There was nothing subtle about this journey. Family and friends, co-workers and even strangers all experienced it with me. I couldn’t silence it even if I wanted to. I wouldn’t have made it through if I had tried. The support I received was just as important to me as the courage it took to keep living when there was a part of me dying. As difficult as healing may be there is always something to look to. Hope. Hope is a sure thing and for me that was my faith knowing that God is able to heal and Raegan. I had to be reassured that apart from mercy there is no grace.

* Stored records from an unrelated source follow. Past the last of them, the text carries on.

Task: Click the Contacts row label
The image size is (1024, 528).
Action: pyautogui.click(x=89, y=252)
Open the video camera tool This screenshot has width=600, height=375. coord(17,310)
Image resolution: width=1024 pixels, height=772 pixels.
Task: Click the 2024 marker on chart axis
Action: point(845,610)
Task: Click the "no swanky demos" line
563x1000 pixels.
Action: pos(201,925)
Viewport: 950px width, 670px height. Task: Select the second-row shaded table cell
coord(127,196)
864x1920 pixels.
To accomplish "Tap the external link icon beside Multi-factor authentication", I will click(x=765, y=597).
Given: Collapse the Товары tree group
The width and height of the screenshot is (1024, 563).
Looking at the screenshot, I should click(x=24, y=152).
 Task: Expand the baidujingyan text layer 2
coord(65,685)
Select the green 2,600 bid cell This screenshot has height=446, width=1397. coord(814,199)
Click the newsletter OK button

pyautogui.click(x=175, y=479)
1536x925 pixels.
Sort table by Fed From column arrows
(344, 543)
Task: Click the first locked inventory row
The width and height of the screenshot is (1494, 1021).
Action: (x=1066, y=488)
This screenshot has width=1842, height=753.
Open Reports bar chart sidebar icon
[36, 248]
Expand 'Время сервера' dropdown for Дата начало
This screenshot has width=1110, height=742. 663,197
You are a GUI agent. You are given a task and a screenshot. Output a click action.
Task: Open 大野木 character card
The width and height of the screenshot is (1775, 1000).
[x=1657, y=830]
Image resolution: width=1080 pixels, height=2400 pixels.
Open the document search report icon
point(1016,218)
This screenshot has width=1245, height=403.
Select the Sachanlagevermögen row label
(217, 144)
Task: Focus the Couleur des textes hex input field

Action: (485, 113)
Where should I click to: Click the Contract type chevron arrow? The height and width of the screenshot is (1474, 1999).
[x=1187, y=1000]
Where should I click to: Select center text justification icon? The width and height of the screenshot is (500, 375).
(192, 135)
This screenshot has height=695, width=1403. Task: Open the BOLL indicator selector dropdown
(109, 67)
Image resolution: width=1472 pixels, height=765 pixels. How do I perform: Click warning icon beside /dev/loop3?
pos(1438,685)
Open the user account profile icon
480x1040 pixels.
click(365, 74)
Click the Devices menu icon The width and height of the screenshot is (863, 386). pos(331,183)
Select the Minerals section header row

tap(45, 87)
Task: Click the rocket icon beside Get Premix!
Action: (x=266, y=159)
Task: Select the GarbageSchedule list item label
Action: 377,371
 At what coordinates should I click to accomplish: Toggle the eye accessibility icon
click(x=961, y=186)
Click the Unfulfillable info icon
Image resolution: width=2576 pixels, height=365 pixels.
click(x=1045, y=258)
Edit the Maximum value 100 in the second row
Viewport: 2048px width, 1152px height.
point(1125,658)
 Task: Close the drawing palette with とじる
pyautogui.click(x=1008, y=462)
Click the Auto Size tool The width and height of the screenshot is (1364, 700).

February 16 my daughter will be 2 months old. On the same date last year, I journaled these words

I caught a certain wave
I rode it with confidence
It has buried me
I have fought my way to the top gasping for air
I have roared with victory
I have been silenced by overwhelming sorrow
Still I do not know which was more felt
Could it be that I have been engulfed in my intent to endure?
Now all my emotions are rolled up into one
Moment by moment and no one is more apparent than the next
I have confessed from my soul
I have prayed in the spirit
I have asked for forgiveness out of my brokenness
I have given praise from the tops of my lungs
Hallelujah and Lord have mercy have both been my song

Since then my sister and I have buried our father and we’ve both given birth to real-life miracles.

I’ve been healing out loud through this platform, my journal and every tear I have cried both in secret and on the willing shoulders of others.

As I continue to do so I am most grateful for the realization of knowing that even when life is hard it is also generous.

I’ve missed this. It feels good to be back!!